━━ EXERCISE MATERIAL ━━
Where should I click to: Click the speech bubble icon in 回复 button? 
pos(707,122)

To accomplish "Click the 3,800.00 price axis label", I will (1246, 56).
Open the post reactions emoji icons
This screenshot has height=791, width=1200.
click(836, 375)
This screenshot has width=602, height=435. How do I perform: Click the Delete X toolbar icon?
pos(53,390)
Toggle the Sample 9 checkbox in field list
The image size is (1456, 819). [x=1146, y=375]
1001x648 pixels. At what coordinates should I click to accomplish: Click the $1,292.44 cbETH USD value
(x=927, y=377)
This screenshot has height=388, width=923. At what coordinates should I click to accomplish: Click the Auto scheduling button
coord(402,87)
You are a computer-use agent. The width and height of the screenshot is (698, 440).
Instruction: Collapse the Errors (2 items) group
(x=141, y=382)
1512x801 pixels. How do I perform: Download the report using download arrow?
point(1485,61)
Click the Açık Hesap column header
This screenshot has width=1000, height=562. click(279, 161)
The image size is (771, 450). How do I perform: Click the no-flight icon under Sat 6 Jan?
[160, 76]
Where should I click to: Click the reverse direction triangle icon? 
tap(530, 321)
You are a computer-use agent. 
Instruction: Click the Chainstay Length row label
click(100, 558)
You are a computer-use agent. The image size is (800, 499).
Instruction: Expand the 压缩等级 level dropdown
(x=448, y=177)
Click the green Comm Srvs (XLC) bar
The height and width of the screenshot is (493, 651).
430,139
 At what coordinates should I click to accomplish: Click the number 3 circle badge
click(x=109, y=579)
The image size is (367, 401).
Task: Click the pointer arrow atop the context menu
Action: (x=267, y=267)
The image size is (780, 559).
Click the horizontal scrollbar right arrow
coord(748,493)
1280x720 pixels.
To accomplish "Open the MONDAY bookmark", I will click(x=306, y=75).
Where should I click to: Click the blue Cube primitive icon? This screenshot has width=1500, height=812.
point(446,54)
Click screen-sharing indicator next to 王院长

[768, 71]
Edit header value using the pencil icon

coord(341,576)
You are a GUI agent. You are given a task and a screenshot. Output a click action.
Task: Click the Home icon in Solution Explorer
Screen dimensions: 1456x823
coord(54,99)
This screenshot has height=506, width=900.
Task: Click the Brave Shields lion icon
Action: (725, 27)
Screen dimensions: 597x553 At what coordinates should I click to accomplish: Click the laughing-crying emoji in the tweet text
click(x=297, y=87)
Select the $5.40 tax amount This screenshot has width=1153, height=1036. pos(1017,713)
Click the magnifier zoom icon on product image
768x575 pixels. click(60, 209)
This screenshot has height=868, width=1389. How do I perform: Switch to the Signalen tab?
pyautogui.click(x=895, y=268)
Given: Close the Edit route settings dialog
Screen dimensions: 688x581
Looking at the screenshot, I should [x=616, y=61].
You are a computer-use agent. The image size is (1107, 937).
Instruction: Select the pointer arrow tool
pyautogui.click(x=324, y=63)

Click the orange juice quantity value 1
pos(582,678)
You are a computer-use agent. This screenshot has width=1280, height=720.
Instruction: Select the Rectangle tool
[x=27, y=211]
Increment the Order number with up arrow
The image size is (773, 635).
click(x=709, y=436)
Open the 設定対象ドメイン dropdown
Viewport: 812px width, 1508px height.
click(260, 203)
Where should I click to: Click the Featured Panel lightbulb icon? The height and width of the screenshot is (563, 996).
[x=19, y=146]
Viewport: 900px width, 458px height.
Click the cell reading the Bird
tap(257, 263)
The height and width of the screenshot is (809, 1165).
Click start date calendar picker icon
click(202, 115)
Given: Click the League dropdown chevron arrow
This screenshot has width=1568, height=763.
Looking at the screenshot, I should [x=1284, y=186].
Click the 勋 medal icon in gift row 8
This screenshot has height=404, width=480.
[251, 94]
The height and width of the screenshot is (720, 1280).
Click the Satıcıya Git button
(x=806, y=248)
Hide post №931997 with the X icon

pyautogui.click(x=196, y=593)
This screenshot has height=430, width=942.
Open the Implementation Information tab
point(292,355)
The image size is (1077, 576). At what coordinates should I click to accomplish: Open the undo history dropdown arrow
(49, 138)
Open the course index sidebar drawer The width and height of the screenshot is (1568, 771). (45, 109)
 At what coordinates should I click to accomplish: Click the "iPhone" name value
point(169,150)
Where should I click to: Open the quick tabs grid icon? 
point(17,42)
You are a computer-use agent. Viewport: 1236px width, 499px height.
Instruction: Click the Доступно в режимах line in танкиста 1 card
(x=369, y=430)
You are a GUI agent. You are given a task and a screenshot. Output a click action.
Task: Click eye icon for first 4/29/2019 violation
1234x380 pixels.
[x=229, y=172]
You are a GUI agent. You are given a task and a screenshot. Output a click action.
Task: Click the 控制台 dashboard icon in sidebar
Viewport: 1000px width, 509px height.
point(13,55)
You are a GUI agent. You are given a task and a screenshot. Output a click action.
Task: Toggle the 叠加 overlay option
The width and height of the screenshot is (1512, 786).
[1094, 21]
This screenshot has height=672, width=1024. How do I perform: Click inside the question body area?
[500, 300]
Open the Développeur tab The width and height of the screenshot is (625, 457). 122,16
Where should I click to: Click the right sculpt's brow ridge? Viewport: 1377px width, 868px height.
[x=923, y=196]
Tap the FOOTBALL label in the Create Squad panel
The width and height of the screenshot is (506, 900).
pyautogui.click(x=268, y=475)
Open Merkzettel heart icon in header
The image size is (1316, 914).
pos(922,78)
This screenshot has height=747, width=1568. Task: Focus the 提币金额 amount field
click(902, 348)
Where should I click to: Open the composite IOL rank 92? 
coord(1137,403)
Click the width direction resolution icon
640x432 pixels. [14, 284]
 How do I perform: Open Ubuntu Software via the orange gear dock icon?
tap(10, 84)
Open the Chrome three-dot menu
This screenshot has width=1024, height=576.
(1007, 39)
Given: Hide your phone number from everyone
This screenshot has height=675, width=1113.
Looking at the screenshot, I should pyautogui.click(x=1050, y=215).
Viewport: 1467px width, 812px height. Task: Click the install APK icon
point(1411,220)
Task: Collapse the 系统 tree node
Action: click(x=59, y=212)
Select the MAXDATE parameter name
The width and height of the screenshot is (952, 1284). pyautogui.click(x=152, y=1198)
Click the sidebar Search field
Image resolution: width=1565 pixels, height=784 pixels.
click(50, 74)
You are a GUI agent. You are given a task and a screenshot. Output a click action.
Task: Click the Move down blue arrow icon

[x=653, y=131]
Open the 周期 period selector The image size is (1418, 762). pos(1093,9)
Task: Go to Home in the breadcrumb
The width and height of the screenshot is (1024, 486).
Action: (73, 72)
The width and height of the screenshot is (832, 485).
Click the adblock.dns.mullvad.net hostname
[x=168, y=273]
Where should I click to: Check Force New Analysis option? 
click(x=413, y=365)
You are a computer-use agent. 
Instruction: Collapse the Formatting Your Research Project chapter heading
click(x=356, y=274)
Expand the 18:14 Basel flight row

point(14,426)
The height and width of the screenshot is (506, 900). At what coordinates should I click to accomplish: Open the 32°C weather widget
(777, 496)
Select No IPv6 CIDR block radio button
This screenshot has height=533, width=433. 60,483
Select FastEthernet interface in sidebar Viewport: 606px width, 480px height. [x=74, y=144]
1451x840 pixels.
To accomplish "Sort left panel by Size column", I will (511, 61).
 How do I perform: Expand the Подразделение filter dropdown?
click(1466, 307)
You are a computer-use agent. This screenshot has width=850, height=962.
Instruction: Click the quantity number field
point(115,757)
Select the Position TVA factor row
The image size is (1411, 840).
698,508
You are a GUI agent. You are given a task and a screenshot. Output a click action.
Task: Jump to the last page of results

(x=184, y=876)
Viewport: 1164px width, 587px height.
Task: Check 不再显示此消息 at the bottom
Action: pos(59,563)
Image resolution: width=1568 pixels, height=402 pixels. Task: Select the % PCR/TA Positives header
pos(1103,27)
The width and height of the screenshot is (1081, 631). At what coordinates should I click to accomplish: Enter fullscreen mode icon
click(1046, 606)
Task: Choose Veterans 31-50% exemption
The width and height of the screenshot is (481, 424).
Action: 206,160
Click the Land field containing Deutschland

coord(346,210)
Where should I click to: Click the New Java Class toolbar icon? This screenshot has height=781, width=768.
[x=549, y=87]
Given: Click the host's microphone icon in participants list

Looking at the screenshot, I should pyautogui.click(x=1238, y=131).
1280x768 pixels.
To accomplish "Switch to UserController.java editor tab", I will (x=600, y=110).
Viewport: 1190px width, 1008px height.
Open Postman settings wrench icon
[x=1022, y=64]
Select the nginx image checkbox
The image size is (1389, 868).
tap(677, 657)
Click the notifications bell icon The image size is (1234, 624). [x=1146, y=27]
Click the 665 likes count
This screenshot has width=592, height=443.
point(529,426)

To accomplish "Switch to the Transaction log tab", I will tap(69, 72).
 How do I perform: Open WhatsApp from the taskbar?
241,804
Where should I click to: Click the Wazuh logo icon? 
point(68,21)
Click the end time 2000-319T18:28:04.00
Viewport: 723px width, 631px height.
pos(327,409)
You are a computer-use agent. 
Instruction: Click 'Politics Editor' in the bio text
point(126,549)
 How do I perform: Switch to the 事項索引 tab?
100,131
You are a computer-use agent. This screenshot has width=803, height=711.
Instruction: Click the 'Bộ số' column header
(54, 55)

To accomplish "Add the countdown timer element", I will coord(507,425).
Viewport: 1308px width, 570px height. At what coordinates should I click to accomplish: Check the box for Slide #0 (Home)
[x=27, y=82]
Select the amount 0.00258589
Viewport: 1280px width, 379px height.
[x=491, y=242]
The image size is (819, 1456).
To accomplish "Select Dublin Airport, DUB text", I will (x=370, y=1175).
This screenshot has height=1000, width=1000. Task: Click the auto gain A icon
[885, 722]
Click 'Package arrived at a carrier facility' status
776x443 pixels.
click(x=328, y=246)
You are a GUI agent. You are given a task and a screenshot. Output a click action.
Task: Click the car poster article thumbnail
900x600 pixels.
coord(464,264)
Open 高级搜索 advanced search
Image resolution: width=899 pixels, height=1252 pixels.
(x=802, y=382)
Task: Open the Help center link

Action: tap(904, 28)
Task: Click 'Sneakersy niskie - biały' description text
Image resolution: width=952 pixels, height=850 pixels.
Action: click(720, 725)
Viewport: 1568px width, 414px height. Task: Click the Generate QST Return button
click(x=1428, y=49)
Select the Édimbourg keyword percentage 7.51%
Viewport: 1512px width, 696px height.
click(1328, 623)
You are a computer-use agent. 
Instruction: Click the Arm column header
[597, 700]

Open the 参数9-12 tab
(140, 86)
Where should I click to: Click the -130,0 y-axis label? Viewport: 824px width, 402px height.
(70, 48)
━━━
After locating the line with "Open 高级搜索 advanced search", please repeat it and every line after it exactly, through the end of the data above.

Open 高级搜索 advanced search
Image resolution: width=899 pixels, height=1252 pixels.
(x=802, y=382)
Task: Open the Help center link

Action: tap(904, 28)
Task: Click 'Sneakersy niskie - biały' description text
Image resolution: width=952 pixels, height=850 pixels.
Action: click(720, 725)
Viewport: 1568px width, 414px height. Task: Click the Generate QST Return button
click(x=1428, y=49)
Select the Édimbourg keyword percentage 7.51%
Viewport: 1512px width, 696px height.
click(1328, 623)
You are a computer-use agent. 
Instruction: Click the Arm column header
[597, 700]

Open the 参数9-12 tab
(140, 86)
Where should I click to: Click the -130,0 y-axis label? Viewport: 824px width, 402px height.
(70, 48)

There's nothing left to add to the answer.